7 thoughts on “The Microbial Garden”

  1. This should be common knowledge. Considering how often antibiotics are given, it’s not even understood by those in medicine. The article doesn’t mention it, but over half our mass is made up of required bacteria which outnumbers our own cells. I still find that hard to fathom.

    Of course, I’ll be dead before the medical profession figures this stuff out. The best part being the pain and misery until the end. The funny part is the next time somebody says eat shit, it’s just another way of saying, “fare thee well.”

    We live in bizarro world.

    I hear they’re bringing back blood letting and leaches as well. …and don’t forget maggots. Ya gotta have maggots.

  2. Half our mass? IIRC it’s more like 1.5 lbs, which nonetheless means that the vast majority of cells in our bodies are bacteria, rather than our own, since the bacteria are so much smaller. But yeah, this is huge. I’ve got to wonder what the effect would be of isolating a human population for several generations in a space colony. I’m guessing the results, when they visited Earth, would be a lot like my experience on one of my Haiti trips, which entailed a goodly amount of time in the bathroom.

  3. Some studies by the CDC or NIH have shown that American obesity has spread almost exactly like a communicable disease (in terms of mathematical modeling, who connects to who, etc). Thin people who hang around obese people are more likely to become obese, as if being fat is something you can catch. Some attribute this to simple behavior (my friends eat a lot, so I will too), but some suggest it goes deeper.

    Other studies have shown that many obese people have a population of gut bugs that are much more efficient at converting food into sugars than the gut bugs found in thin people. Basically, many obese people are getting far more calories out of the same amount of food.

    So if it’s true that the obesity rate started growing and growing shortly after WW-II, right when we started giving people lots of antibiotics, and since the rate has been getting worse ever since, then perhaps gut-bugs and broad-spectrum antibiotics combine to provide an explanation.

    My conjecture is that when people keep wiping out their normal gut bug populations with antibiotics, the populations are re-established from the gut bug populations of those we are close contact with. If those people are thin, nothing changes in the obesity rate, but if the people are fat, we might get a different spread of gut bugs and become fat, too. Then the number of obese people carrying the altered gut bug population expands, creating more hosts.

    The frequent doses of antibiotics leave people’s intestinal tracts open to recolonization from those around us, some of whom may carry the altered populations, so antibiotics and close contact are like heroin addicts sharing needles.
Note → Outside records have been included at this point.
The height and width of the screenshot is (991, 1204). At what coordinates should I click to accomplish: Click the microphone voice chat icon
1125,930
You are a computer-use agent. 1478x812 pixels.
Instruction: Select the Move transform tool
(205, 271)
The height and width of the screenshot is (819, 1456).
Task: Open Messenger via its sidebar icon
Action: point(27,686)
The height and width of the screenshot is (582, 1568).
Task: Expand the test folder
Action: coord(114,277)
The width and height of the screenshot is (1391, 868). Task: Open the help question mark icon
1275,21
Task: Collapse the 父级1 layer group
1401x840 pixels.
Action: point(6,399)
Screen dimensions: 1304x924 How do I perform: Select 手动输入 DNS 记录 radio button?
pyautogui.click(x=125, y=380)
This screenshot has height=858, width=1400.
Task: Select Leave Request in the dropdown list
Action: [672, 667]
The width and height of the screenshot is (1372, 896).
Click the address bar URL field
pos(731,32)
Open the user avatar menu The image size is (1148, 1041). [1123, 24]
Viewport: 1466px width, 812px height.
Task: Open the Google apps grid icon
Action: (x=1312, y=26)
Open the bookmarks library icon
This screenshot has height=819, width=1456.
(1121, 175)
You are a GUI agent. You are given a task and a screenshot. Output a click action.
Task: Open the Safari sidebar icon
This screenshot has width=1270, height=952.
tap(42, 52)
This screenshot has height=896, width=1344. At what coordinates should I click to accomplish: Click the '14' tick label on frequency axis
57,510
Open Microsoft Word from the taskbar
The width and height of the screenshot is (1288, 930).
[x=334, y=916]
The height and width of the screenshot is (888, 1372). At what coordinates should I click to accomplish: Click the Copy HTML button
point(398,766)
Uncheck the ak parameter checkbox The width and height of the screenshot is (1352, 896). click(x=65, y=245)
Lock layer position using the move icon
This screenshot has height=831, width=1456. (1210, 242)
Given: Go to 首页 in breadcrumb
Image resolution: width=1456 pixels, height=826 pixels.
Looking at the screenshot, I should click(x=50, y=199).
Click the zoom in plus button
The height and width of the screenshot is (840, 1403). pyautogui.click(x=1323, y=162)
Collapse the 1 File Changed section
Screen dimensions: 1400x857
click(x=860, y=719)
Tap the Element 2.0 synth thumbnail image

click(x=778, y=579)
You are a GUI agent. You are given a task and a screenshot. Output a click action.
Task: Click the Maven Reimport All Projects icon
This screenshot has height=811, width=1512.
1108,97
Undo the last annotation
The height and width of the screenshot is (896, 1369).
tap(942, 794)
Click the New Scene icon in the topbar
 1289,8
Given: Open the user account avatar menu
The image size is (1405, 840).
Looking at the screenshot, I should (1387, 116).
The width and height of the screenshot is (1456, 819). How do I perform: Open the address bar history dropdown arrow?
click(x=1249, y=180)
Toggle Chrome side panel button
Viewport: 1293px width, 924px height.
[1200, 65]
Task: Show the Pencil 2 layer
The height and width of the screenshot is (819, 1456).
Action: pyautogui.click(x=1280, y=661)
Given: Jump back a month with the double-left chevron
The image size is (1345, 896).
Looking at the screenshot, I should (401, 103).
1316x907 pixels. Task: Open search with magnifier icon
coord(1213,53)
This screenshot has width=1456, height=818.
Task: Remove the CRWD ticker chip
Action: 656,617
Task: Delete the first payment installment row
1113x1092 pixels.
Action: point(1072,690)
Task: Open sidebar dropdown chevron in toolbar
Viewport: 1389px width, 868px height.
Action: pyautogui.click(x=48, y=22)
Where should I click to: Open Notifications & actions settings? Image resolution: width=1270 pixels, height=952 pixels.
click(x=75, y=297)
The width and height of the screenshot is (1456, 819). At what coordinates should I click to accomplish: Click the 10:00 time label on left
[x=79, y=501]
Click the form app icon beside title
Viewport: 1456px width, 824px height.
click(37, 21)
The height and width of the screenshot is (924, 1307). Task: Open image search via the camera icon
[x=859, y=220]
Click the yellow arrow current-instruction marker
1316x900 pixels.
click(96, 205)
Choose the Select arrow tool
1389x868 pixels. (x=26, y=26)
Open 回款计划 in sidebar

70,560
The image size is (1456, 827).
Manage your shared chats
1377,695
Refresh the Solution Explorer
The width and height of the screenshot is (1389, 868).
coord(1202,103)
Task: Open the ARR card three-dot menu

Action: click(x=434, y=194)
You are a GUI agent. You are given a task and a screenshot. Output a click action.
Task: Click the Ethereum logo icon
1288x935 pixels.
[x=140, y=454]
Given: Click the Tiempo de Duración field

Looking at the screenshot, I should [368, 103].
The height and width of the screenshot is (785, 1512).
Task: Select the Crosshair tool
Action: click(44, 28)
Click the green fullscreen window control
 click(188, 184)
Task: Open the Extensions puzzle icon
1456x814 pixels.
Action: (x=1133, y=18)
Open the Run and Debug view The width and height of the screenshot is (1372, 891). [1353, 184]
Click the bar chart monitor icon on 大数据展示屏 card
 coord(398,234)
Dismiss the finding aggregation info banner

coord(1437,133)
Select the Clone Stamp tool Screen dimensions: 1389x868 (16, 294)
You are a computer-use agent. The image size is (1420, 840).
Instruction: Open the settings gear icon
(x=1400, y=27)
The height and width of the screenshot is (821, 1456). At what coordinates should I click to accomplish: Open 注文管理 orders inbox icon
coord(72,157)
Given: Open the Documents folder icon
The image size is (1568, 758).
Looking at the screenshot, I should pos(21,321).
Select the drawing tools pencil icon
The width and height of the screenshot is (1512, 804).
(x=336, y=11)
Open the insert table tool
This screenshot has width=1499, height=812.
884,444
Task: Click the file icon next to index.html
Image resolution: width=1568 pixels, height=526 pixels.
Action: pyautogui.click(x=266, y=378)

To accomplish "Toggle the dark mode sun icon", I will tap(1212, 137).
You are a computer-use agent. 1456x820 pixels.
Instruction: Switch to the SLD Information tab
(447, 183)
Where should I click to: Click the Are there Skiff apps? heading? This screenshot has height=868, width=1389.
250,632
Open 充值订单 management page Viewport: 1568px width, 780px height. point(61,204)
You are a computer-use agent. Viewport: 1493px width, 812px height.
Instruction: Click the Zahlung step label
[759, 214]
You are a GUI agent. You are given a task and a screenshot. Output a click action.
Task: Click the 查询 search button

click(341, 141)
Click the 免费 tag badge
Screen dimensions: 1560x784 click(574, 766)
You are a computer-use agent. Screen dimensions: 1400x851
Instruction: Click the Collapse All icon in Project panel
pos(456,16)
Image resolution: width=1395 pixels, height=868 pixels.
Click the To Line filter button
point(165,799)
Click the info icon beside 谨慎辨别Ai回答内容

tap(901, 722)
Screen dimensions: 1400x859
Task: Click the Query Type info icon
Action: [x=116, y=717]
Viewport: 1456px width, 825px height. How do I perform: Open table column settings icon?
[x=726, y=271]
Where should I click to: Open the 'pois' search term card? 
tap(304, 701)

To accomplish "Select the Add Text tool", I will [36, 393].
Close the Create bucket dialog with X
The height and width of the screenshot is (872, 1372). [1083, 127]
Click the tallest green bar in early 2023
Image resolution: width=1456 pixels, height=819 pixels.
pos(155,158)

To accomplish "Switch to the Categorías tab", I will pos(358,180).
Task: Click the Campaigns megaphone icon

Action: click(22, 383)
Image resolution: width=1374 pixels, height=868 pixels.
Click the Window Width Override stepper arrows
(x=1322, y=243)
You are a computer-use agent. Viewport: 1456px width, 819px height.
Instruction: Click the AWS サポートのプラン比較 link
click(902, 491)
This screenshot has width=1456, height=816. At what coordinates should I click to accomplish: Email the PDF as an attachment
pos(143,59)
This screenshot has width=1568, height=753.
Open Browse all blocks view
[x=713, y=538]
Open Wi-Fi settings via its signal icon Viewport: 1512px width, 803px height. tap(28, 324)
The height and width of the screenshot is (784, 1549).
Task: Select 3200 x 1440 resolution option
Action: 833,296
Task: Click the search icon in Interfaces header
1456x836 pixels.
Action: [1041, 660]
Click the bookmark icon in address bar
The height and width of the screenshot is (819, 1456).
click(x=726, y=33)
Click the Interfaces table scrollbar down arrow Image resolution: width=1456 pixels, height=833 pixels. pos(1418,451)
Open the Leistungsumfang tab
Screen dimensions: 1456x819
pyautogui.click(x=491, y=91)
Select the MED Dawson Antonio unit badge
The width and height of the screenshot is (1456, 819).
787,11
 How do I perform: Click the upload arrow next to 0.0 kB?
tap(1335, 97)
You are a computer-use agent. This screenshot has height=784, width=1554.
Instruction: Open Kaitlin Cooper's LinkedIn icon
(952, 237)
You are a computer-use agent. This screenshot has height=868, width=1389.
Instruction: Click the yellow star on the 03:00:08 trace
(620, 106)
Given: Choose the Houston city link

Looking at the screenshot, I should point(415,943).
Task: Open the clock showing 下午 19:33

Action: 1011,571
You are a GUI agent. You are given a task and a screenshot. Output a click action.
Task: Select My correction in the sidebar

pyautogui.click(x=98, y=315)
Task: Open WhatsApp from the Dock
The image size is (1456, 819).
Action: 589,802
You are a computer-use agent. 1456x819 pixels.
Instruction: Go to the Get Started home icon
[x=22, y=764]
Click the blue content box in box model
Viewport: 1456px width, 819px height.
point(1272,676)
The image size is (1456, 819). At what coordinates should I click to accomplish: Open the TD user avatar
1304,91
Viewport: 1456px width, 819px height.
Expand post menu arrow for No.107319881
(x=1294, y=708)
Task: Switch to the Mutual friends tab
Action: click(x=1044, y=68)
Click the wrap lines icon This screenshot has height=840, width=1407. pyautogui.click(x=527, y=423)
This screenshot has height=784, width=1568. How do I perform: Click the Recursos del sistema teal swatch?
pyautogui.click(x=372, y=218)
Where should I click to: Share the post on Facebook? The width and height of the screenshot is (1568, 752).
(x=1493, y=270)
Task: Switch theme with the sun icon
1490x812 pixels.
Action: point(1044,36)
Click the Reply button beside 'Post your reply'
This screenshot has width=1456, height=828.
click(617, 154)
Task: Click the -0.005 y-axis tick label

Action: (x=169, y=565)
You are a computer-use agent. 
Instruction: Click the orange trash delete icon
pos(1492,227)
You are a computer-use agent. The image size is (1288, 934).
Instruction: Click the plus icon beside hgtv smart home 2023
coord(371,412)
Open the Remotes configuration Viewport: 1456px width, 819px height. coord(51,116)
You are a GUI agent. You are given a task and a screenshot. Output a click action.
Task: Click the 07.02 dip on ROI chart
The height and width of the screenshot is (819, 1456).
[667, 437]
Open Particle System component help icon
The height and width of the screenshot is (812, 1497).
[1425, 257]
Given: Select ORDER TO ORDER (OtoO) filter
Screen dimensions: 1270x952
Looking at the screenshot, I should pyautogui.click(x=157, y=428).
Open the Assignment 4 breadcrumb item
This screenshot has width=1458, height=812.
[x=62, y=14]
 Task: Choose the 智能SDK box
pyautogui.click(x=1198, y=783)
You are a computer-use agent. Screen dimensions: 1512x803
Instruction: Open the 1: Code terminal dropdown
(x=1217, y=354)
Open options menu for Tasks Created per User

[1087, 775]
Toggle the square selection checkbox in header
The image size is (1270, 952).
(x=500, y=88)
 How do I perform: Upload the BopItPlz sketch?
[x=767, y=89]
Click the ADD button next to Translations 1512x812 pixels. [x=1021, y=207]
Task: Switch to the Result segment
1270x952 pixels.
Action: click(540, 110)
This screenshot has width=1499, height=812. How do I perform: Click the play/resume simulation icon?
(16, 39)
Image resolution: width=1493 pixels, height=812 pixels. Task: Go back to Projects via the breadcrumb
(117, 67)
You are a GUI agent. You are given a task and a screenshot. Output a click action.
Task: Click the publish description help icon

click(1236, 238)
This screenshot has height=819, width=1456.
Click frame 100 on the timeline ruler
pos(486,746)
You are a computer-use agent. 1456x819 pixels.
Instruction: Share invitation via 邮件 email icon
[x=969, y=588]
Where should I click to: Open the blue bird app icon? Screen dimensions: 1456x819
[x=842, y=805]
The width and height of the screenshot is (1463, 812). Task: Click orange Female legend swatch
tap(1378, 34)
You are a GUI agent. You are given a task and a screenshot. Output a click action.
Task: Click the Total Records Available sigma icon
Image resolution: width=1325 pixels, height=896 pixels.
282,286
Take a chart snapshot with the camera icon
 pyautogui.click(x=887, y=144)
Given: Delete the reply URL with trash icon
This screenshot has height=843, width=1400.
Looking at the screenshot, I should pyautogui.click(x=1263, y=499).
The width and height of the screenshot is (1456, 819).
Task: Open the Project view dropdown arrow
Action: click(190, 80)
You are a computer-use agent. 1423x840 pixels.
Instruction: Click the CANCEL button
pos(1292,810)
    One way to test this hypothesis would be to add a molecular tag (such as a pGlo plasmid) to a population of gut bugs and use them to re-innoculate patients who’ve been on high-dose antibiotics. After checking that the gut-bug population has been established and is stable, periodically check the patient’s acquaintances for the tagged bacteria. If the acquaintances pick up the tagged bacteria far more often after they’ve also been on a course of antibiotics, then perhaps further studies would be warranted.

    BTW, I’m on clindamycin for an absessed tooth, and clindamycin can lead to fatal diarrhea months after you’ve quit taking it, so it certainly does a number on gut bacteria. Needless to say, I’m not hanging out with fat people right now. On the upside, clindamycin is also one of the main drugs used to treat toxoplasmosis gondii infections, the cat parasite that infects the brains of up to one third of humans and is suspected of causing behavioral changes. Since I’ve been on it, I’ve noticed that I’m not raiding kitty’s Little Friskies Indoor Delights as often, and today I started eating dog treats (duck jerky!).

  4. Mr. Anthony – To be fair to you, what you might have read is that there are as many bacterial cells as (actually, probably more bacterial cells than) human cells in the average human. Since the mass of a bacterium is lower than that of almost any human cell, the total mass of bacteria is lower.

    Also interestingly, it isn’t just bacteria that live as symbionts on people. The eyelash mite, Demodex folliculorum, lives on most people and is thought to have a beneficial effect by clearing dead skin cells and dried-up skin oils out of the hair follicles – not just in the eyelashes. Although very small, it is multicellular.

  5. Fecal transplant is already being used for a number of conditions including irritable bowel syndrome and CDI.

    The problem with the obesity theory is that so many people with so much vested interest ‘know’ what causes fatties to get fat and persuading them they might be wrong would be like persuading people that a lot of ulcers are caused by bacteria, or that the continents float around on plates and were once all joined together. Madness.

    I’ve long held that the obesity and diabetes II epidemics, are actually real epidemics caused by an infective agent, but would they listen?